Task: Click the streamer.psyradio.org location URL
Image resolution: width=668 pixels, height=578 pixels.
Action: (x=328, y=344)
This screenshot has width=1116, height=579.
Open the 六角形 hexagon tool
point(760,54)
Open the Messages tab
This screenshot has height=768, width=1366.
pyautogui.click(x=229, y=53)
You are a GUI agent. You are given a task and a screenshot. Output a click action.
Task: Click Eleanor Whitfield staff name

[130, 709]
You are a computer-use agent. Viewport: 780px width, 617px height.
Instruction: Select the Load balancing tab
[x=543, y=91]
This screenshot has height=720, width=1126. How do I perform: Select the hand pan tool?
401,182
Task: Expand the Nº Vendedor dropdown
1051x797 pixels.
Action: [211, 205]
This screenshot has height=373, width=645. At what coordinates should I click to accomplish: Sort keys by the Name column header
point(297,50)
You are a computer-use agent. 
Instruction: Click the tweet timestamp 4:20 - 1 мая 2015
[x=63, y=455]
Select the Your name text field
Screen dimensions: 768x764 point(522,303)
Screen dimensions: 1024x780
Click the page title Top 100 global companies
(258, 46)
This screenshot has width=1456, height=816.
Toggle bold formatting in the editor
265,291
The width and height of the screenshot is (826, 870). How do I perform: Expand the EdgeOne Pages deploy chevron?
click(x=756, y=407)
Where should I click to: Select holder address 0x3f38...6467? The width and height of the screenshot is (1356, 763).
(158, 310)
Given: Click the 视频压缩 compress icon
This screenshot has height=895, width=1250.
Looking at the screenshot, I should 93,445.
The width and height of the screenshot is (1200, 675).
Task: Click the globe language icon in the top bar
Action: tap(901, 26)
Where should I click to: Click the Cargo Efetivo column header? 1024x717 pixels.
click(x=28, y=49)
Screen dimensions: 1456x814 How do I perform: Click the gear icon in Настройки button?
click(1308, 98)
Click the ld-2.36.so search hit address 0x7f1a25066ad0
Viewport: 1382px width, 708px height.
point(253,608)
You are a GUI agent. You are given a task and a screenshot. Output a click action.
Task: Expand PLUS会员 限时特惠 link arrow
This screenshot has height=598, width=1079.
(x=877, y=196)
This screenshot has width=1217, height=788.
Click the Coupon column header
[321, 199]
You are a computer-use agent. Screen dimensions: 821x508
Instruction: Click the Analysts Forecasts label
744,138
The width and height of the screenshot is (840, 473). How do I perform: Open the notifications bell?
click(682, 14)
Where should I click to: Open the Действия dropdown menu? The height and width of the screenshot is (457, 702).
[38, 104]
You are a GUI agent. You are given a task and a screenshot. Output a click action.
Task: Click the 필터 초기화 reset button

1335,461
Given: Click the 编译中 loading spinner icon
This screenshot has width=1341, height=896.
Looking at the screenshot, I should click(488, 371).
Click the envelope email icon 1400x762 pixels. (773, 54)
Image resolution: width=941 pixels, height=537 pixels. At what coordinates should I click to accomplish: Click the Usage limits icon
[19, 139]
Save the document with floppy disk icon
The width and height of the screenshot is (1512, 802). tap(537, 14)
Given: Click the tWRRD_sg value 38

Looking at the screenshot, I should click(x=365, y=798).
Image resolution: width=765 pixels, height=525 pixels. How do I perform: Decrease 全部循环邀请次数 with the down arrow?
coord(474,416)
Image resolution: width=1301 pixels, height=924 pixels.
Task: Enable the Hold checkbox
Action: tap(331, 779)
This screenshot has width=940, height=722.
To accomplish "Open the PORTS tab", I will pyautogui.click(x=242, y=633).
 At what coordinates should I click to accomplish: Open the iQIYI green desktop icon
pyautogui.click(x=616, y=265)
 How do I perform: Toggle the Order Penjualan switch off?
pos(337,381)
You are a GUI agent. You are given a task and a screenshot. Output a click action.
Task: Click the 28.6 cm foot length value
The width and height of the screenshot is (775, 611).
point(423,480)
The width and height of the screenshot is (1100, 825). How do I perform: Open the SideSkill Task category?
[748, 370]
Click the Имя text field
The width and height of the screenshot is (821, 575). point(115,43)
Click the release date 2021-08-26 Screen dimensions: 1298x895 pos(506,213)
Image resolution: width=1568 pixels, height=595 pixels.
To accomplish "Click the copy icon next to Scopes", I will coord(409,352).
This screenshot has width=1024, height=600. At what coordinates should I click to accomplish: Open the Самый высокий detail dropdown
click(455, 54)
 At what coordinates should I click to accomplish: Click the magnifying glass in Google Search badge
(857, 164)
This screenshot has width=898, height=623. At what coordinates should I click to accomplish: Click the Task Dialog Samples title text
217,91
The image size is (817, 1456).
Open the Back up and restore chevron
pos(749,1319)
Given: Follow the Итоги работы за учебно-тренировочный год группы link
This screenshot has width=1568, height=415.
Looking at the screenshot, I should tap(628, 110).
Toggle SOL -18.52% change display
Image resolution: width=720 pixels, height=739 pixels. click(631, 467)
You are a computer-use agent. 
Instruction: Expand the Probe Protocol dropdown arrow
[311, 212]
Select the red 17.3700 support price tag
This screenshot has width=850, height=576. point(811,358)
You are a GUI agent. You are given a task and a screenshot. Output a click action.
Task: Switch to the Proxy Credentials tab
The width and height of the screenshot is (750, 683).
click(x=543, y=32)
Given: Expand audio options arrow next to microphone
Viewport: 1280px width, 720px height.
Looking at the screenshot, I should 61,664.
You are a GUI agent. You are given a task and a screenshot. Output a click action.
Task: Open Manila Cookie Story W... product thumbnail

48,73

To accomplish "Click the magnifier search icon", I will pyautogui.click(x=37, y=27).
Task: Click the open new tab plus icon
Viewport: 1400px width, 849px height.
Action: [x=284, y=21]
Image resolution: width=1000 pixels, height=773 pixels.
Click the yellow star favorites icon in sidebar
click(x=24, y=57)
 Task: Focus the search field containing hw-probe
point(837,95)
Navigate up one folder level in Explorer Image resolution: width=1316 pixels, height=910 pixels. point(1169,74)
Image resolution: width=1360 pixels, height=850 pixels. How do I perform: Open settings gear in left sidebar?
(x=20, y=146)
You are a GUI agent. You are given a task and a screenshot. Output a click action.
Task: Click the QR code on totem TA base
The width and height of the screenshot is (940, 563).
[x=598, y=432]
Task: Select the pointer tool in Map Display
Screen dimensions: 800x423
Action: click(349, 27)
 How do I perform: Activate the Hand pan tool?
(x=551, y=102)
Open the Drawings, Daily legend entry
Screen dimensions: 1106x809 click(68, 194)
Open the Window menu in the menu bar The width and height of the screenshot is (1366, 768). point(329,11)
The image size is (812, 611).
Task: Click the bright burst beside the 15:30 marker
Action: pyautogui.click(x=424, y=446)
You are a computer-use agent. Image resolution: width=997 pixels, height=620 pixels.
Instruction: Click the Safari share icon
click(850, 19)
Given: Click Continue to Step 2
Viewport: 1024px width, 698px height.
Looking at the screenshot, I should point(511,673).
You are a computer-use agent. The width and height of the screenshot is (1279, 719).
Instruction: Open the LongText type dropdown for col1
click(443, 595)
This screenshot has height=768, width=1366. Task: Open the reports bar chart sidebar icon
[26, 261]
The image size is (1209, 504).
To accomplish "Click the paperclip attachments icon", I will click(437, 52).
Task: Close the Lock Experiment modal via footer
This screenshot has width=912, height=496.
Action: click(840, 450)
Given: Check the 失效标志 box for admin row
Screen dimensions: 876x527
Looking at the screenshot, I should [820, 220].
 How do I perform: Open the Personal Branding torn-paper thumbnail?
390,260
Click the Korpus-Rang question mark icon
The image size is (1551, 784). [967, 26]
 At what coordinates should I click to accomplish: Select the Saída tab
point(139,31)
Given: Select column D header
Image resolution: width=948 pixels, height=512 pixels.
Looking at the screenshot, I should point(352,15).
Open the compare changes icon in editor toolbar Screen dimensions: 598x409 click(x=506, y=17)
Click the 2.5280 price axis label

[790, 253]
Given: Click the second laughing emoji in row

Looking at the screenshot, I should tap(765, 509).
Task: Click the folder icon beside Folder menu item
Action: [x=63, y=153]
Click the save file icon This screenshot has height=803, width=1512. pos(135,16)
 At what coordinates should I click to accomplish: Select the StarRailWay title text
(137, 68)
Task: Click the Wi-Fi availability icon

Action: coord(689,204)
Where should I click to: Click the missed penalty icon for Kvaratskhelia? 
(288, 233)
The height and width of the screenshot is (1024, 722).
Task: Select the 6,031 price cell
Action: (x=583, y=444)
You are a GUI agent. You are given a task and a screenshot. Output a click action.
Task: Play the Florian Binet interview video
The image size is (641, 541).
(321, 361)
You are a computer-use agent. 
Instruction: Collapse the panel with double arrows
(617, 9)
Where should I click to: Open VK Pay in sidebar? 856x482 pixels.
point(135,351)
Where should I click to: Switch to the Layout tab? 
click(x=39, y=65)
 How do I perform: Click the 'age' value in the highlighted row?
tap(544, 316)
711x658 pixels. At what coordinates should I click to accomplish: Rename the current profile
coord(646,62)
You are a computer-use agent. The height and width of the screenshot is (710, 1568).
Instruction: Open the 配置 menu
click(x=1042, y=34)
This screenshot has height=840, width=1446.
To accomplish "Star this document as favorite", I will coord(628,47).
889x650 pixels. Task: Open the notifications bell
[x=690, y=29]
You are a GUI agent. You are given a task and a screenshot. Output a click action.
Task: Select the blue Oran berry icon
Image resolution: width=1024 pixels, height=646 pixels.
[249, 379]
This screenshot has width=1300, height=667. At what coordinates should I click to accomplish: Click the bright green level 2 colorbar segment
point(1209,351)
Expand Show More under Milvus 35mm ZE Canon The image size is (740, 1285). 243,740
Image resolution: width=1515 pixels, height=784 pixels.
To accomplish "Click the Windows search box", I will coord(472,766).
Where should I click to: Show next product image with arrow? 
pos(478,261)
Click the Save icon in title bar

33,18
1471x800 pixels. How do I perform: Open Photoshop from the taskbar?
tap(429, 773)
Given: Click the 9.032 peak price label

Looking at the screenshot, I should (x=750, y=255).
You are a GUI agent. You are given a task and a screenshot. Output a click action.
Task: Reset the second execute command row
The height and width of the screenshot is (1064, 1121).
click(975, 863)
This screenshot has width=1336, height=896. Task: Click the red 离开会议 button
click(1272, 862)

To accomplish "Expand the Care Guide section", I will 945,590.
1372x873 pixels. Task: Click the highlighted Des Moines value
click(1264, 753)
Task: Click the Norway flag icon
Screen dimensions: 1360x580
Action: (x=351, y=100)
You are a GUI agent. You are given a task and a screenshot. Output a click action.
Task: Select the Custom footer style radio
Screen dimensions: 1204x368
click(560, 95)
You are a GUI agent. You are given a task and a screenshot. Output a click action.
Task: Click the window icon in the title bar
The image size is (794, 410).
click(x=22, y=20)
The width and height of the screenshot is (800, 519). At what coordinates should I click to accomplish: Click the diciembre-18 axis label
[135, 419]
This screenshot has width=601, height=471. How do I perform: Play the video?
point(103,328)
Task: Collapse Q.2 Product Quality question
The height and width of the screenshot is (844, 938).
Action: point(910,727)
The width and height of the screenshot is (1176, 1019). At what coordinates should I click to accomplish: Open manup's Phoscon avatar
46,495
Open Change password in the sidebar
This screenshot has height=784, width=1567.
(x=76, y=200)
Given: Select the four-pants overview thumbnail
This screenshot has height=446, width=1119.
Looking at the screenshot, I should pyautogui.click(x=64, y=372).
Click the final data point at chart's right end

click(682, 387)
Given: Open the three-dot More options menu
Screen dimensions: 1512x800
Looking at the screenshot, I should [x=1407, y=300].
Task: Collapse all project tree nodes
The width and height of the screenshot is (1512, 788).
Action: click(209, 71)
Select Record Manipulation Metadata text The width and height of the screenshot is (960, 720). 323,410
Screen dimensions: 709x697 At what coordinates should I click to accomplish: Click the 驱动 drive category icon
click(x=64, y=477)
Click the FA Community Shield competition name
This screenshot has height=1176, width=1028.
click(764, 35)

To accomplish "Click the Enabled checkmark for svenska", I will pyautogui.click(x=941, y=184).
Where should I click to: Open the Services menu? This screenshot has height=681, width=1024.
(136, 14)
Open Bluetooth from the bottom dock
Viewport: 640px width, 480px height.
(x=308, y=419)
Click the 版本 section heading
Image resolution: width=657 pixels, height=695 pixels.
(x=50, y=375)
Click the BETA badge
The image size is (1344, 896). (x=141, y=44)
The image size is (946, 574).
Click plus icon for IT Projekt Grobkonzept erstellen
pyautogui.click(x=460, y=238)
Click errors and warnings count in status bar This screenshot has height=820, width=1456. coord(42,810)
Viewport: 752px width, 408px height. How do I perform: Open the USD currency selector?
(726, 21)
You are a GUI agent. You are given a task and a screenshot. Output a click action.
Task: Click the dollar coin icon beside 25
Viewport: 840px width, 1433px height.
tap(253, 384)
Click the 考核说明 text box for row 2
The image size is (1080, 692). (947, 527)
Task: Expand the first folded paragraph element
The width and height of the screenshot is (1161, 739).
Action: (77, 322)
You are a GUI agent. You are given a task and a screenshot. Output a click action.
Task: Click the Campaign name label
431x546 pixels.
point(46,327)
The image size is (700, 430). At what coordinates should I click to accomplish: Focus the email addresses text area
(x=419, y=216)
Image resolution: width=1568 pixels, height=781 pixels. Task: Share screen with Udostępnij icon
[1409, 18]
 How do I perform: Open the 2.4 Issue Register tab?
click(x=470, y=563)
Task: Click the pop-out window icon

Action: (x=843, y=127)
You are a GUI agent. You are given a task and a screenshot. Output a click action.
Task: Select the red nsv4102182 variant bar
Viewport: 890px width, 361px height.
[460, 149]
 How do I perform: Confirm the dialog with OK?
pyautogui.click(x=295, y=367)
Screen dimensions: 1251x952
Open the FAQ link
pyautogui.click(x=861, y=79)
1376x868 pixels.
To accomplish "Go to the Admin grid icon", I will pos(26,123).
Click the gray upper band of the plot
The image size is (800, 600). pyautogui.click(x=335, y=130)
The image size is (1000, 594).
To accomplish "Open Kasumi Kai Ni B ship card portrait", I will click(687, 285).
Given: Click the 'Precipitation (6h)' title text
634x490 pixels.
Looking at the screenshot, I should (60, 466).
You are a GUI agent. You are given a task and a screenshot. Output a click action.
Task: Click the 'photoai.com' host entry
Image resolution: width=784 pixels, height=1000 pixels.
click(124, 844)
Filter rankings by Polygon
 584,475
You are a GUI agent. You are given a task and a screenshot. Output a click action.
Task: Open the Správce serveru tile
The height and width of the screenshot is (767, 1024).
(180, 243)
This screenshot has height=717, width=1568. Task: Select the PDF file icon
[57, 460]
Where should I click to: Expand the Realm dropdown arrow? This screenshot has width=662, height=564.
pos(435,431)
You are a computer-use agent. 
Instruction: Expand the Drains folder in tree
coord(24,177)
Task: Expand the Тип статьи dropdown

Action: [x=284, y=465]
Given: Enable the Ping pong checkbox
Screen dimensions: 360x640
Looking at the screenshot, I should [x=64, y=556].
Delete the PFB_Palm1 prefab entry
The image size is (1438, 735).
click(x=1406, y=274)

§ **Work instruction**
In the listing above, locate the line containing "Open the FAQ link" and the line containing "Given: Click the 'Precipitation", then transcribe both and every line between them verbatim.

§ **Result of the exercise**
Open the FAQ link
pyautogui.click(x=861, y=79)
1376x868 pixels.
To accomplish "Go to the Admin grid icon", I will pos(26,123).
Click the gray upper band of the plot
The image size is (800, 600). pyautogui.click(x=335, y=130)
The image size is (1000, 594).
To accomplish "Open Kasumi Kai Ni B ship card portrait", I will click(687, 285).
Given: Click the 'Precipitation (6h)' title text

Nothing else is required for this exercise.